La Cour constitutionnelle a jugé que [traduction] « la proportionnalité est un élément dont il faut tenir compte pour décider si une peine est cruelle, inhumaine ou dégradanteNote de bas de page 152 ». Dans la décision Dodo c. S., le tribunal a expliqué qu’une [traduction] « peine serait cruelle, inhumaine ou dégradante » si sa durée était grossièrement disproportionnée, mais aussi que le tribunal pouvait infliger une peine moins sévère bien avant d’atteindre la grossière disproportion lorsque des « circonstances importantes et impérieuses » sont présentes, en se fondant sur l’interprétation de ce critère formulé par la Supreme Court of Appeal dans l’arrêt S. c. Malgas Note de bas de page 153. Autrement dit, le fait que l’on puisse déroger aux peines minimales obligatoires dans certaines circonstances permet d’éviter des peines grossièrement disproportionnées.
4. Options stratégiques
Les peines obligatoires strictes, qu’elles soient en mesure ou non de répondre aux objectifs politiques qui ont motivé leur adoption au départ, comportent le risque inhérent d’être infligées dans des affaires où elles n’auraient jamais dû l’être ou dans des circonstances où elles donneront lieu à une injustice.
Il est certainement possible, sans nier les objectifs politiques visés par l’adoption des peines minimales obligatoires, d’adopter un régime de détermination de la peine où les peines minimales obligatoires s’inscrivent dans un cadre essentiellement présomptif plutôt que strict duquel les écarts sont impossibles. Il existe déjà des exemples très viables de tels régimes.

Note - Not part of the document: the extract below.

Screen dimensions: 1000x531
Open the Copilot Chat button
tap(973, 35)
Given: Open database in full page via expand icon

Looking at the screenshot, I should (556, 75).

Lorsqu’il est impossible de réduire ou d’abroger une peine minimale obligatoire, une stratégie politiquement viable pour réduire les répercussions négatives et prévenir les injustices est de permettre aux tribunaux de condamner un délinquant à une peine moins sévère que la peine minimale prévue par la loi quand certains critères sont respectés. Il s’agit alors de déterminer en quoi devraient consister ces critères (ou ces seuils). Toutefois, comme l’a démontré l’expérience d’autres pays, il est possible de créer des dispositions d’exemption qui s’appliqueraient avec clarté et prévisibilité et seraient compatibles avec les autres dispositions du Code criminel en matière de détermination de la peine. La Conférence pour l’harmonisation des lois au Canada (2013) a déjà effectué des suggestions concrètes à cette fin.
Le principal argument favorisant la création d’exceptions à l’application des peines minimales obligatoires relève du besoin d’éviter les châtiments injustes et arbitraires. Comme l’ont expliqué divers tribunaux, le principe de la proportionnalité des peines est au cœur de cette préoccupation : « La proportionnalité représente la condition sine qua non d’une sanction justeNote de bas de page 154. » La proportionnalité implique d’assurer qu’une peine reflète la gravité de l’infraction, mais aussi qu’« elle n’excède pas ce qui est approprié compte tenu de la culpabilité morale du délinquantNote de bas de page 155 ».
Plusieurs États ont démontré qu’il était possible et utile d’introduire des exceptions aux peines minimales obligatoires fondées sur des critères qui placent le seuil très haut pour s’écarter de ces peines. Si nécessaire, il est aussi possible de fixer des limites à l’interprétation de ces critères.